Relief on the way for shivering Americans

Relief on the way for shivering Americans

CHICAGO - After two days of US weather so cold that at least one polar bear at a zoo had to be taken inside, some degree of relief was forecast for Wednesday.

The National Weather Service gave no precise temperatures but said "a much anticipated warm up" was expected over the eastern two-thirds of the United States.

The arctic air mass that has caused this week's bone-chilling cold will begin to moderate, the service said on its web site.

But it will still be long-underwear and scarf weather for many: the weather service predicts temperatures will be 15 to 25 degrees Fahrenheit below average in parts of the upper Midwest.

And air travel that has been a nightmare, with thousands of flights delayed or cancelled outright, still looked tricky.

As of early Wednesday, 551 flights into, out of or within the United States had been cancelled and 206 delayed, according to FlightAware.com, a site that monitors air travel.

The slight warming comes after some truly stunning temperatures - in some cases lower than on the surface of Mars.

It was so cold in Chicago Tuesday that the polar bear at the Lincoln Park zoo - which had not built up the winter fat stores of her wild cousins - was brought inside to warm up, according to zoo spokeswoman Sharon Dewar quoted by US media.

And in Kentucky, an escaped inmate begged to be let back into prison so he could warm up after spending the night shivering in an abandoned house. All of Canada and all the US states bar tropical Hawaii recorded temperatures below freezing, even usually sunny and warm Florida and California.

But the most dangerous cold - cold that can cause frostbite in a minute and death in a matter of hours - hit the Midwest, dragged down as the 'polar vortex' brought frigid air from the Arctic.

Schools, businesses and government offices were closed. Water mains and household pipes froze. Airplanes were grounded, trains were halted and roads and sidewalks became ice rinks.

The town of Embarrass, Minnesota, recorded the lowest temperature in the United States Tuesday at a frigid -37 Celsius (-35 Fahrenheit).

Then there was the wind chill: a calculation that represents how much colder it feels when the blinding gusts hit you in the face.

That dipped as low as -52 Celsius in Montana and was in the -40 to -50 Celsius range in parts of Illinois, Indiana, Iowa, Maryland, Michigan, Minnesota, Nebraska, North Dakota, Ohio, Pennsylvania, South Dakota, Virginia, West Virginia and Wisconsin.

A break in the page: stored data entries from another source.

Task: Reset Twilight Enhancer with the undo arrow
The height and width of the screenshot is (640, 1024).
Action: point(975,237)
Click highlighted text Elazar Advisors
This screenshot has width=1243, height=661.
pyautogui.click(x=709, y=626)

That's cold enough to toss a cup of boiling water into the air and watch it turn into snow before it hits the ground.

The Mars Rover has been sending back daily temperature readings from its tour of the Red Planet ranging from -25 to -31 degrees Celsius (-13 and -24 degrees Fahrenheit).

"To be fair, though, Mars is still way colder," the Smithsonian Institute wrote in a blog post. "The Curiosity rover is driving around in a crater at, roughly, the equivalent latitude of Venezuela."

But then again, Mars is 78 million miles further away from the Sun.

For a more Earthly comparison, the Amundsen-Scott South Pole Station recorded a temperature of -23 Celsius (-9 Fahrenheit) and a wind chill factor of -35 Celsius (-31 Fahrenheit) on Tuesday.

The brutal chill came as people in the Great Lakes region were still digging out from two massive snow storms which dumped more than two feet of snow.

More than 500 people spent Monday night stuck on a train that was stranded by snowdrifts on the line between Detroit and Chicago.

Commuter rail - and even Chicago's famed elevated trains - were also knocked out of service by the snow and frigid temperatures froze switches and signals.

Nearly 2,500 flights were cancelled in the United States on Tuesday and 3,400 were delayed. That brought the total of flights cancelled since the latest snowstorm hit Thursday to more than 18,000.

Toronto's Pearson Airport temporarily halted ground operations early Tuesday because of "equipment freezing" and out of concern for the safety of airport personnel, it said on its Twitter account.

The governor of Illinois declared a state of emergency Monday and called up the National Guard to help rescue stranded motorists as high winds whipped up blinding snow.

Even hardy Canadians were complaining of the cold amid widespread power outages.

Temperatures as low as minus 50 degrees Celsius with a wind chill plunged the western Prairies region into a deep freeze.

The streets of Toronto, Montreal and the capital Ottawa were coated with black ice after unusually warm temperatures brought rain Monday before the mercury plunged overnight.